### PROVIDED INFORMATION:
:::::
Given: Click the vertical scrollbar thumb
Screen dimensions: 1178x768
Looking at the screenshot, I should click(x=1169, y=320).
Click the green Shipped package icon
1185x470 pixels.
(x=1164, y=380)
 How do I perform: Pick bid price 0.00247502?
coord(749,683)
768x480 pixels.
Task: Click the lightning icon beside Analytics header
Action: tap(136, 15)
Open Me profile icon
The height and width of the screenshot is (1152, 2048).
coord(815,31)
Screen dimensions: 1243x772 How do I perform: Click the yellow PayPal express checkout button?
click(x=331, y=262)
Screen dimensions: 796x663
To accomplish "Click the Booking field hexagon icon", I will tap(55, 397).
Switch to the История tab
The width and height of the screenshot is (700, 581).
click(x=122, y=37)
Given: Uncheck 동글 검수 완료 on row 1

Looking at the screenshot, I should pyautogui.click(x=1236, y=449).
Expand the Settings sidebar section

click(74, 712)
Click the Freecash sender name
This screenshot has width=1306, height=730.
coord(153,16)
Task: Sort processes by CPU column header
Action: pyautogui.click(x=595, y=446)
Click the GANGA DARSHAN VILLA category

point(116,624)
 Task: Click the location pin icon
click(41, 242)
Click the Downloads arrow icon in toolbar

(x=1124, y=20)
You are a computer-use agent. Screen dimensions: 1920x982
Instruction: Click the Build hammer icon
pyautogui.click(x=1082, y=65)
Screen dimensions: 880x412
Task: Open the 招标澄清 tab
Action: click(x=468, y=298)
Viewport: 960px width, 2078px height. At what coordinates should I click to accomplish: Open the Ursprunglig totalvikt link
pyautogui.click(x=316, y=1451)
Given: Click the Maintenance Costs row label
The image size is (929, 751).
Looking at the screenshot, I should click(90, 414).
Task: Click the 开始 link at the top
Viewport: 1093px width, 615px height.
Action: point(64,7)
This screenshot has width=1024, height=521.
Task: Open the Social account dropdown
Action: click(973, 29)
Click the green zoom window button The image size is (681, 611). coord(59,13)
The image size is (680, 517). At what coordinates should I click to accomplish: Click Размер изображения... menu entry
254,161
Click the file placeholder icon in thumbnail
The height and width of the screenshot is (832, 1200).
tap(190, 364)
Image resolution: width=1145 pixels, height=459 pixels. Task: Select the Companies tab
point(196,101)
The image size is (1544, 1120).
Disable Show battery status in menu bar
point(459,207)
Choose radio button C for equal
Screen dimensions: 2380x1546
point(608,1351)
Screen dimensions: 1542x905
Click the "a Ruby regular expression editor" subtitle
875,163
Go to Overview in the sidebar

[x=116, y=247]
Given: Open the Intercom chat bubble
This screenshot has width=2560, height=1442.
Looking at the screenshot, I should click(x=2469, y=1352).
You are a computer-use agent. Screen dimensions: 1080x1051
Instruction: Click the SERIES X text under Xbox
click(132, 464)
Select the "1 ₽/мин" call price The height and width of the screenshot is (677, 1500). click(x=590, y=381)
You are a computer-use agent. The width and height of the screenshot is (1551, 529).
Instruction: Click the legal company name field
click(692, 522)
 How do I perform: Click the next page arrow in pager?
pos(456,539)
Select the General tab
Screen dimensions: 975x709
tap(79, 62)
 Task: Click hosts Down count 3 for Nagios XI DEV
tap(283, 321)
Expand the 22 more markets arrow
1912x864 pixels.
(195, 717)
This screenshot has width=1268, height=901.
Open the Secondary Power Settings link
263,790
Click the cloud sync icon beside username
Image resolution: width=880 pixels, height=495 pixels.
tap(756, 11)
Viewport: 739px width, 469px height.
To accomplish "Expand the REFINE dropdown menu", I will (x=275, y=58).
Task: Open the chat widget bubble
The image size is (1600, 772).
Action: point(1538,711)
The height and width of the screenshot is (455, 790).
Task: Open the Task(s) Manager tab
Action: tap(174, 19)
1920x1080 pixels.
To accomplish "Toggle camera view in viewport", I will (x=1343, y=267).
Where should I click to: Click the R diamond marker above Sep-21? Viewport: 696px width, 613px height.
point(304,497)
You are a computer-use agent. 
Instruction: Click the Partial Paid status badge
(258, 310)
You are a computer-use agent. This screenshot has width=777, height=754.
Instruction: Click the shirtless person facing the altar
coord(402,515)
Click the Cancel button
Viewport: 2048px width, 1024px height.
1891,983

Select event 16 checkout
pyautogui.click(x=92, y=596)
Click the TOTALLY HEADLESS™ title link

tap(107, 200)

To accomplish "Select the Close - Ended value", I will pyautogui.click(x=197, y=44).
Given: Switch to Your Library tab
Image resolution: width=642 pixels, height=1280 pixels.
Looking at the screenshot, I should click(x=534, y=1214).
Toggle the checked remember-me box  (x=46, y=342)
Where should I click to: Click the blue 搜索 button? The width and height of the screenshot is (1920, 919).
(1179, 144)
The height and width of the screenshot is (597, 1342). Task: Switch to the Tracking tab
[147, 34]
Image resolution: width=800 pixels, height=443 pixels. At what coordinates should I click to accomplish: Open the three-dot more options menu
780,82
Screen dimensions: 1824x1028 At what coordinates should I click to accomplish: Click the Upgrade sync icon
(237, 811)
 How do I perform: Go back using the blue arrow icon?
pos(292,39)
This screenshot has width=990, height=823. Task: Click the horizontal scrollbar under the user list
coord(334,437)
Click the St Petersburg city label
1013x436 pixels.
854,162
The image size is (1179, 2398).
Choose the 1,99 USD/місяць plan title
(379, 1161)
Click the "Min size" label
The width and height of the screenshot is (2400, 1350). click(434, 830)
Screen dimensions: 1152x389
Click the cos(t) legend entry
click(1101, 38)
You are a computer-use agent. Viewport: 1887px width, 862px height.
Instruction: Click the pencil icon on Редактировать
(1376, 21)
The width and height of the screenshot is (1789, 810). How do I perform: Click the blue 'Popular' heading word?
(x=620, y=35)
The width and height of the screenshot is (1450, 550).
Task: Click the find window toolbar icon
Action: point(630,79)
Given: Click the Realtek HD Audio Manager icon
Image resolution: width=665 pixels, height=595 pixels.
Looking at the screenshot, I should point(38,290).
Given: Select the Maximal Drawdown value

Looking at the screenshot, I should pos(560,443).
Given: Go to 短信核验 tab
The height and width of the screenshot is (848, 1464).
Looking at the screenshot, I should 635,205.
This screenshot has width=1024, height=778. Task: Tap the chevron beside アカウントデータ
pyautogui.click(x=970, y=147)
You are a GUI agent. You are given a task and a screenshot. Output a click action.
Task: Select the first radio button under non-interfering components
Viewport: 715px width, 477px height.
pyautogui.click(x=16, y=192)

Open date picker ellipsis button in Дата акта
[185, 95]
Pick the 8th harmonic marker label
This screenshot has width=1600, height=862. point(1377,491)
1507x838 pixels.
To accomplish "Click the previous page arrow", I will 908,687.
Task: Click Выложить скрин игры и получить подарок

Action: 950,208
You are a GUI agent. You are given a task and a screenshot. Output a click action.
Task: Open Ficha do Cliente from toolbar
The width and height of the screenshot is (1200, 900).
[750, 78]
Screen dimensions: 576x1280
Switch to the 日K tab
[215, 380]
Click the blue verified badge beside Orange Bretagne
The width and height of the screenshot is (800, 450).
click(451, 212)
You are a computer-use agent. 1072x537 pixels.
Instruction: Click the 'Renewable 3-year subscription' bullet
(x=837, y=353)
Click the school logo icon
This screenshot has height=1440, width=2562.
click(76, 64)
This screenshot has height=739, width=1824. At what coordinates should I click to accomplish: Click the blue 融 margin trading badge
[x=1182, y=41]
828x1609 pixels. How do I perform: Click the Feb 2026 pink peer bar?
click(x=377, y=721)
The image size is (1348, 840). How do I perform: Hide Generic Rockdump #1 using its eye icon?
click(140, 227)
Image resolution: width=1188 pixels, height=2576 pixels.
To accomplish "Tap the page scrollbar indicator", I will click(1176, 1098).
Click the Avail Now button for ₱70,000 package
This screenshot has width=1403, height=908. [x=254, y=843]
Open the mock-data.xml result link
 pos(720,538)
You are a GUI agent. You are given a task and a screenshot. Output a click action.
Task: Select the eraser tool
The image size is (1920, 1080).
:::::
### PROMPT:
Arrange the lines of the records, from the line with "Click the Cancel button" to the line with "tap(107, 200)", as a Markdown table with the columns Number and Record line, one row per line, leaving out blank lines.

### CORRECT RESULT:
| Number | Record line |
|---|---|
| 1 | Click the Cancel button |
| 2 | Viewport: 2048px width, 1024px height. |
| 3 | 1891,983 |
| 4 | Select event 16 checkout |
| 5 | pyautogui.click(x=92, y=596) |
| 6 | Click the TOTALLY HEADLESS™ title link |
| 7 | tap(107, 200) |